Klinik für Radioonkologie und Strahlentherapie, Städtisches Klinikum Karlsruhe, Karlsruhe, Germany,
Strahlenther Onkol. 2014 Apr;190(4):342-51. doi: 10.1007/s00066-013-0543-7. Epub 2014 Mar 5.
The purpose of this work is to update the practical guidelines for adjuvant radiotherapy of the regional lymphatics of breast cancer published in 2008 by the breast cancer expert panel of the German Society of Radiation Oncology (DEGRO).
A comprehensive survey of the literature concerning regional nodal irradiation (RNI) was performed using the following search terms: "breast cancer", "radiotherapy", "regional node irradiation". Recent randomized trials were analyzed for outcome as well as for differences in target definition. Field arrangements in the different studies were reproduced and superimposed on CT slices with individually contoured node areas. Moreover, data from recently published meta-analyses and guidelines of international breast cancer societies, yielding new aspects compared to 2008, provided the basis for defining recommendations according to the criteria of evidence-based medicine. In addition to the more general statements of the German interdisciplinary S3 guidelines updated in 2012, this paper addresses indications, targeting, and techniques of radiotherapy of the lymphatic pathways after surgery for breast cancer.
International guidelines reveal substantial differences regarding indications for RNI. Patients with 1-3 positive nodes seem to profit from RNI compared to whole breast (WBI) or chest wall irradiation alone, both with regard to locoregional control and disease-free survival. Irradiation of the regional lymphatics including axillary, supraclavicular, and internal mammary nodes provided a small but significant survival benefit in recent randomized trials and one meta-analysis. Lymph node irradiation yields comparable tumor control in comparison to axillary lymph node dissection (ALND), while reducing the rate of lymph edema. Data concerning the impact of 1-2 macroscopically affected sentinel node (SN) or microscopic metastases on prognosis are conflicting.

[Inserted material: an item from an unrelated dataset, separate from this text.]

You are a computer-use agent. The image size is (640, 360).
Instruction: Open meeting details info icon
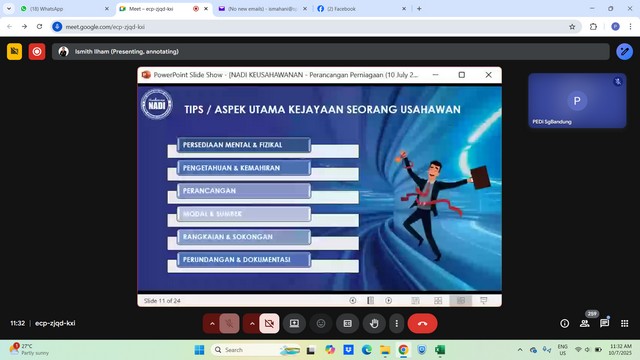[564, 324]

Recent data suggest that the current restrictive use of RNI should be scrutinized because the risk-benefit relationship appears to shift towards an improvement of outcome.
本研究旨在更新德国放射肿瘤学会(DEGRO)乳腺癌专家组 2008 年发布的乳腺癌区域淋巴结辅助放疗的实用指南。

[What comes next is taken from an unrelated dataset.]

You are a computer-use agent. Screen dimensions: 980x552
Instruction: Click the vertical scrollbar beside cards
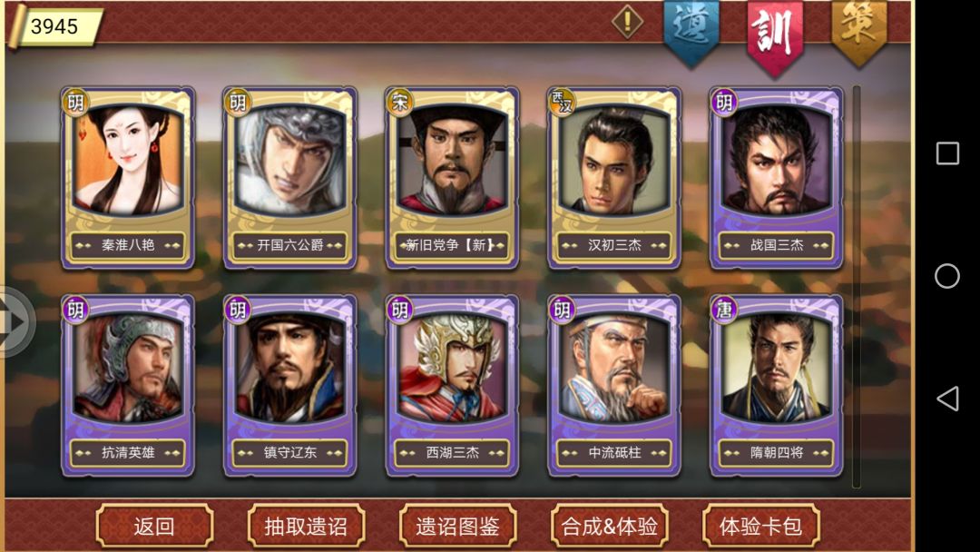coord(857,286)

采用“乳腺癌”“放疗”“区域淋巴结照射”等检索词,对区域淋巴结照射(RNI)相关文献进行全面检索。分析了近期随机试验的结果,并对目标定义的差异进行了分析。对不同研究中的射野排布进行了复制,并将其叠加到单独勾画的淋巴结区域的 CT 切片上。此外,最近发表的国际乳腺癌协会的荟萃分析和指南的数据提供了依据,与 2008 年相比,这些数据提供了新的方面,并根据循证医学的标准为定义建议提供了依据。除了 2012 年更新的德国跨学科 S3 指南的更一般性陈述外,本文还述及了乳腺癌手术后淋巴结途径放疗的适应证、靶区和技术。

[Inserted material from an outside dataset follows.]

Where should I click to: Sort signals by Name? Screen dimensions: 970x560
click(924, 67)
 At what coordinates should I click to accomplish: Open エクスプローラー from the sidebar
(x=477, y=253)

国际指南在 RNI 的适应证方面存在显著差异。与单独全乳(WBI)或胸壁照射相比,1-3 个阳性淋巴结的患者似乎从 RNI 中获益,无论在局部区域控制还是无病生存方面。在最近的随机试验和一项荟萃分析中,照射区域淋巴结,包括腋窝、锁骨上和内乳淋巴结,可带来微小但显著的生存获益。淋巴结照射在肿瘤控制方面与腋窝淋巴结清扫(ALND)相当,但可降低淋巴水肿的发生率。关于 1-2 个宏观受累的前哨淋巴结(SN)或微观转移对预后的影响的数据存在争议。
最近的数据表明,目前对 RNI 的限制使用应该受到审查,因为风险效益关系似乎朝着改善结果的方向转变。